= Planetary scanner =

A planetary scanner (also called an orbital scanner) is a type of image scanner for making scans of rare books and other easily damaged documents. In essence, such a scanner is a mounted camera taking photos of a well-lit environment. Originally, such scanners were expensive and could only be found in archives and museums, but with the availability of cheap, high-resolution digital cameras, DIY planetary scanners have become affordable, and for instance are being used by volunteer scan providers for Project Gutenberg.

Flatbed scanners often come in contact with at least part of the object to be scanned. They also require books to be fully opened most of the time (there are some exceptions where the scanning surface ends at the edge of the flatbed scanner, so that a book can be opened partially). Both practices can damage rare books; For example, opening a book 180 degrees can be damaging to its spine. These scanners are also implemented to scan other fragile documents such as old maps.

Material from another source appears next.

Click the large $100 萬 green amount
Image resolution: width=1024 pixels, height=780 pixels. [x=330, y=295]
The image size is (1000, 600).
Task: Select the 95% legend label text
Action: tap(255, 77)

However, planetary scanners that allow the book to open to a full 180 degrees have special features that protect the book binding from being damaged. Many of those scanners are equipped with self-balancing book cradles, gaps for the binding to be placed in, and pressure-sensitive glass controls. It is argued that by opening the book to a full 180 degrees and using scan glass, the scanner is able to capture further into the binding than those using a V cradle.

Planetary scanners tend to touch fewer parts of a book, and provide an option of only opening a book partially.